Brief> Reproduce the entries below word for word, from the line containing "The width and height of the screenshot is (1024, 768)." up to and including the line containing "should pyautogui.click(x=164, y=336).".

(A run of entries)
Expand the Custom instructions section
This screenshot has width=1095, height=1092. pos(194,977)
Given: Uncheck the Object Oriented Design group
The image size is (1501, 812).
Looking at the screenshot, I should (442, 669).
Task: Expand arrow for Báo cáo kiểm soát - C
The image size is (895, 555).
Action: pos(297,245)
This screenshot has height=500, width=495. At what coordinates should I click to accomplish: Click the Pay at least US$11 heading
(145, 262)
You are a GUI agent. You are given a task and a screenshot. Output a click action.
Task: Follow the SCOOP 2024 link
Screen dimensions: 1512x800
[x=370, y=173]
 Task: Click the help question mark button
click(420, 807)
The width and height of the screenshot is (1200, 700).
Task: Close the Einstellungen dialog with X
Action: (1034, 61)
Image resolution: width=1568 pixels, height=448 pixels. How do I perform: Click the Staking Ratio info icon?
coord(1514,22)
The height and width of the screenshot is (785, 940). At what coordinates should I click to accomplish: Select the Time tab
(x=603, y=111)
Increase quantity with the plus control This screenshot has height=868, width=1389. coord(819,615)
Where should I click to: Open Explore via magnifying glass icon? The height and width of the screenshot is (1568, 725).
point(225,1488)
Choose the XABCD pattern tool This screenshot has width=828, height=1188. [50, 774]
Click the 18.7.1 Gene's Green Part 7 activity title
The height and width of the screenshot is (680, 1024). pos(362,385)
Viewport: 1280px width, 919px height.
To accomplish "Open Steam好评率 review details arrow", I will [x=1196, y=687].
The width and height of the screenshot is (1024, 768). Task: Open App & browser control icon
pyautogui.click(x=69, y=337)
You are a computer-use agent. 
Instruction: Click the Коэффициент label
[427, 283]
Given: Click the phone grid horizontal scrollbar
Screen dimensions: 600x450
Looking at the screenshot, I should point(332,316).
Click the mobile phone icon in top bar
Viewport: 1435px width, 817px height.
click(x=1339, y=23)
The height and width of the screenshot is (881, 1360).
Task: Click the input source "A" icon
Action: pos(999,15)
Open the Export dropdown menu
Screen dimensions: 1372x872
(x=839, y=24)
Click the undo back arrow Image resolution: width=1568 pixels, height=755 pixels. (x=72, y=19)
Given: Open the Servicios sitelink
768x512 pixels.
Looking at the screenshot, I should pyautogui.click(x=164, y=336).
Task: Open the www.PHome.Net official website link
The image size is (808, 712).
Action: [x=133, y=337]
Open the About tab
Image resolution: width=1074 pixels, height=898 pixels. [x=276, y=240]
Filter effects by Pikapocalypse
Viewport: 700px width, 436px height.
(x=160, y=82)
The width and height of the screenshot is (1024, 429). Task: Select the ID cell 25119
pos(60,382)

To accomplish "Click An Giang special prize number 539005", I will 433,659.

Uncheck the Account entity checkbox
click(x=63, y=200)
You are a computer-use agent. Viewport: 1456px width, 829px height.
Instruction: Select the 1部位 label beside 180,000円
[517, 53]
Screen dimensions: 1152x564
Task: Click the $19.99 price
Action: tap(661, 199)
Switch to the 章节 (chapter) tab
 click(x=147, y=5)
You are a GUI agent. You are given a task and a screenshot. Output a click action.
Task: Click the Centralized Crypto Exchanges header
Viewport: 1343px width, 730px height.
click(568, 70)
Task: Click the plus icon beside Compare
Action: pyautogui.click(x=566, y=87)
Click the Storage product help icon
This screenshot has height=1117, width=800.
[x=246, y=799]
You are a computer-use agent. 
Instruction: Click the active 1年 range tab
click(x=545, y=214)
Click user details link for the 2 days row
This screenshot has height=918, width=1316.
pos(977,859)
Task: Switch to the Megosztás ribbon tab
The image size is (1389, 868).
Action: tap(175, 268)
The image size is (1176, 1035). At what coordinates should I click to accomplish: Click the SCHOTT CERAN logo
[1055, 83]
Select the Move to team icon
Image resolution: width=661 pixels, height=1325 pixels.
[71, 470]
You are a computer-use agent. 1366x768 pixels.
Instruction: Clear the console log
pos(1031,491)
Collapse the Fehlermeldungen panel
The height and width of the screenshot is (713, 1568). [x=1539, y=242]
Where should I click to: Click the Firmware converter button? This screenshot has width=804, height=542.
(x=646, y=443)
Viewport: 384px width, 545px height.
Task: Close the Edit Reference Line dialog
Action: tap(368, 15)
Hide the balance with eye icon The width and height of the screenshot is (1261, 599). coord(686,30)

Completed exercise>
The width and height of the screenshot is (1024, 768). Task: Open App & browser control icon
pyautogui.click(x=69, y=337)
You are a computer-use agent. 
Instruction: Click the Коэффициент label
[427, 283]
Given: Click the phone grid horizontal scrollbar
Screen dimensions: 600x450
Looking at the screenshot, I should point(332,316).
Click the mobile phone icon in top bar
Viewport: 1435px width, 817px height.
click(x=1339, y=23)
The height and width of the screenshot is (881, 1360).
Task: Click the input source "A" icon
Action: pos(999,15)
Open the Export dropdown menu
Screen dimensions: 1372x872
(x=839, y=24)
Click the undo back arrow Image resolution: width=1568 pixels, height=755 pixels. (x=72, y=19)
Given: Open the Servicios sitelink
768x512 pixels.
Looking at the screenshot, I should pyautogui.click(x=164, y=336).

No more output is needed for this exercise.